🤖 AI Summary
To address the challenges of target-reference ambiguity under multi-anchor queries and spatial description inconsistency across viewpoints in 3D visual grounding, this paper proposes a structured multi-view decomposition framework. The method explicitly models target-anchor relationships via a relation disentanglement module, designs a multi-view text-scene interaction mechanism, and introduces shared cross-modal view tokens to enable fine-grained alignment between textual descriptions and 3D scenes. Its key contribution lies in decomposing spatial reasoning into two orthogonal subtasks—relation modeling and viewpoint harmonization—thereby enhancing cross-view semantic stability. Extensive experiments demonstrate substantial improvements over state-of-the-art methods on benchmark datasets including ScanRefer and SR3D, particularly for queries involving multiple visually similar anchors or complex spatial relations, where localization accuracy increases markedly.
📝 Abstract
3D visual grounding aims to identify and localize objects in a 3D space based on textual descriptions.

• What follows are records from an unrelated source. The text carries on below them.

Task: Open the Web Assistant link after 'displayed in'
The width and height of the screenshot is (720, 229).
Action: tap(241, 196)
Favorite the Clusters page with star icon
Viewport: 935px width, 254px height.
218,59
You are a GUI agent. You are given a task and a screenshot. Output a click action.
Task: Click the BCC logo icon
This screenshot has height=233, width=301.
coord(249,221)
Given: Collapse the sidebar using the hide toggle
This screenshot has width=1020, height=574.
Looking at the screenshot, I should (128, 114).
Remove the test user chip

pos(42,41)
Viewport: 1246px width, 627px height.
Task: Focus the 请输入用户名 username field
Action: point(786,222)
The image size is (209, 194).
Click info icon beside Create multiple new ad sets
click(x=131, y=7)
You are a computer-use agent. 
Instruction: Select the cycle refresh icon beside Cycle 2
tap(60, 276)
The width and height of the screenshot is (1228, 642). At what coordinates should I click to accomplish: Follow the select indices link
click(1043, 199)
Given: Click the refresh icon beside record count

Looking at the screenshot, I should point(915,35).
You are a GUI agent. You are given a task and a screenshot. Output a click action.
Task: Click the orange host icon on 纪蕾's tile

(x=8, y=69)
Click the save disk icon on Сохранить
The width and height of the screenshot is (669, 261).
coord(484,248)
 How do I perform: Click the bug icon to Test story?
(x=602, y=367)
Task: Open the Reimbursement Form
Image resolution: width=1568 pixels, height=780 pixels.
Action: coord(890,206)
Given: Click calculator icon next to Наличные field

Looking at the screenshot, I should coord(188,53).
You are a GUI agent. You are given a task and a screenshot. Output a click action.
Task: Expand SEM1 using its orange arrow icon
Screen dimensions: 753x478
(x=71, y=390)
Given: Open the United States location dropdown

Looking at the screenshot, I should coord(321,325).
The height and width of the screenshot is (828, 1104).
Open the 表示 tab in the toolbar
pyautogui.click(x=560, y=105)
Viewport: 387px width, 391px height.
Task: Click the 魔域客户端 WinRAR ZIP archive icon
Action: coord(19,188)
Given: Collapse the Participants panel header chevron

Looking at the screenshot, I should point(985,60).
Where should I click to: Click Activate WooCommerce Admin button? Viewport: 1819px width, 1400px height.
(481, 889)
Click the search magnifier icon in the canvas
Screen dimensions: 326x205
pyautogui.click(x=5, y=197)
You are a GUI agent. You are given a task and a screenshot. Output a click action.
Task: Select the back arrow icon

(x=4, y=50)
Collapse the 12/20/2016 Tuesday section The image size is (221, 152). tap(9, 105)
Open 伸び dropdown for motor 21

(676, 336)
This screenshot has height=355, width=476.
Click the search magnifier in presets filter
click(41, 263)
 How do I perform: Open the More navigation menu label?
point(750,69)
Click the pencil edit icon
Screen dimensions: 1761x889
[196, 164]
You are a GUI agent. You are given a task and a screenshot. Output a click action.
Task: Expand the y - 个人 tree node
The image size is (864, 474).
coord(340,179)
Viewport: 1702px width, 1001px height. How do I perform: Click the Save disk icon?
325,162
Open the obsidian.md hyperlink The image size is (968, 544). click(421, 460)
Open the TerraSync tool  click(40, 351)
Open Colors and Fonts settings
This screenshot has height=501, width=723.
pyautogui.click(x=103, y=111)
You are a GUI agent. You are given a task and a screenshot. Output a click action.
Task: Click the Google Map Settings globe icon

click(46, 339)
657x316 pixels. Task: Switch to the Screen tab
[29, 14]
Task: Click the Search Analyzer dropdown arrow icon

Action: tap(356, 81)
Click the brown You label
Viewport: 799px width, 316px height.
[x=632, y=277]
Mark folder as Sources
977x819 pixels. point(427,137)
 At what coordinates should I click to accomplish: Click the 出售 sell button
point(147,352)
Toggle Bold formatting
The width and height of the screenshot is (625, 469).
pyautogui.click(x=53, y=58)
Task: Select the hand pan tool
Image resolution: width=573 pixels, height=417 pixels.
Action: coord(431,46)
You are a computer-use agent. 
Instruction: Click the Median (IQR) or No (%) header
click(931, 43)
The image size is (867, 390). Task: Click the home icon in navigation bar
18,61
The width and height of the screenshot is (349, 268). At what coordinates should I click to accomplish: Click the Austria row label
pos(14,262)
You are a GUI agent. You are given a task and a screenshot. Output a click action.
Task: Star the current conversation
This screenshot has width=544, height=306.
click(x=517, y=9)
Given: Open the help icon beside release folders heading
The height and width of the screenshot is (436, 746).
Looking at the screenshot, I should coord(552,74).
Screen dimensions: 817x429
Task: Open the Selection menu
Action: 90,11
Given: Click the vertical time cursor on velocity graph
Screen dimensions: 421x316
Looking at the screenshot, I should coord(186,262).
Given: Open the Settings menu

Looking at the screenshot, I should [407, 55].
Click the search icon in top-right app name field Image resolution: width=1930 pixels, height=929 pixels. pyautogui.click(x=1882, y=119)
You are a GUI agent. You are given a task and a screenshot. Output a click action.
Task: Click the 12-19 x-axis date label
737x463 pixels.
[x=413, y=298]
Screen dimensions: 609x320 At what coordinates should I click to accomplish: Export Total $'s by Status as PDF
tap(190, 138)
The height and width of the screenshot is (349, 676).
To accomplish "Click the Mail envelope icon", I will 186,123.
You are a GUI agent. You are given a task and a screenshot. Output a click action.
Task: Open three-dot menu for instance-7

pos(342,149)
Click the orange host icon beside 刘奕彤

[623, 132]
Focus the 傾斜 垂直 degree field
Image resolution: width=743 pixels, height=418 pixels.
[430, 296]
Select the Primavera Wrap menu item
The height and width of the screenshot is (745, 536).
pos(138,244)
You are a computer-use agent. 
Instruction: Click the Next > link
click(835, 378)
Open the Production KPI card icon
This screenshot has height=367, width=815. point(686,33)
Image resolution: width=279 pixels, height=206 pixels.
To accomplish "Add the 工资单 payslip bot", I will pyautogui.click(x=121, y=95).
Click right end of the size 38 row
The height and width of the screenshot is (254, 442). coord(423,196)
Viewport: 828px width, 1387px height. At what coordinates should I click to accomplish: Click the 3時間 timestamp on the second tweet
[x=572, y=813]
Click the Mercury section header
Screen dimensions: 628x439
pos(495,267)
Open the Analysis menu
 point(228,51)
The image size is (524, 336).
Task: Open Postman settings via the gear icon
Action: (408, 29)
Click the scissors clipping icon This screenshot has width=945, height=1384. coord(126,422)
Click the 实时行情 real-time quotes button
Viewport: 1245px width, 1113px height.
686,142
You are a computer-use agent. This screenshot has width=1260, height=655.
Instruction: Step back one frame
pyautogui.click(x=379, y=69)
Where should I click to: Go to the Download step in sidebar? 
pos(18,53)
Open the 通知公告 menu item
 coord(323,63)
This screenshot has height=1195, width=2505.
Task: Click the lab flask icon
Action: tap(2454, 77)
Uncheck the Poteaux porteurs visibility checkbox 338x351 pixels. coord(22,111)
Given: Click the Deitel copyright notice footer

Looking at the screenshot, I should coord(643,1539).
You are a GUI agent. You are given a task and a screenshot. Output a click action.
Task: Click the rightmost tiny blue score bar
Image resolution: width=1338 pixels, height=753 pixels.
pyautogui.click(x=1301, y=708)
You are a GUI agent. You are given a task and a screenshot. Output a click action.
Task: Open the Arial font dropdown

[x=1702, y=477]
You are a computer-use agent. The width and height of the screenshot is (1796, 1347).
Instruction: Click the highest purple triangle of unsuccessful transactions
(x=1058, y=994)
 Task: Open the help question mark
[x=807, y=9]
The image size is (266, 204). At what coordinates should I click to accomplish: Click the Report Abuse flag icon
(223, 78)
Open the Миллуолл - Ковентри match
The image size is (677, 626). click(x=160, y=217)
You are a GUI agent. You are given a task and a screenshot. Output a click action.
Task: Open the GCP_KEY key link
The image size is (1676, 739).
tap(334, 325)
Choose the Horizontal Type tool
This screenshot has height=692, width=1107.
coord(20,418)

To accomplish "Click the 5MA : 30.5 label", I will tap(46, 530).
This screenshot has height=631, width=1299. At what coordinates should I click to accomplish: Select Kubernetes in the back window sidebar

However, existing methods struggle with disentangling targets from anchors in complex multi-anchor queries and resolving inconsistencies in spatial descriptions caused by perspective variations. To tackle these challenges, we propose ViewSRD, a framework that formulates 3D visual grounding as a structured multi-view decomposition process. First, the Simple Relation Decoupling (SRD) module restructures complex multi-anchor queries into a set of targeted single-anchor statements, generating a structured set of perspective-aware descriptions that clarify positional relationships. These decomposed representations serve as the foundation for the Multi-view Textual-Scene Interaction (Multi-TSI) module, which integrates textual and scene features across multiple viewpoints using shared, Cross-modal Consistent View Tokens (CCVTs) to preserve spatial correlations. Finally, a Textual-Scene Reasoning module synthesizes multi-view predictions into a unified and robust 3D visual grounding. Experiments on 3D visual grounding datasets show that ViewSRD significantly outperforms state-of-the-art methods, particularly in complex queries requiring precise spatial differentiation.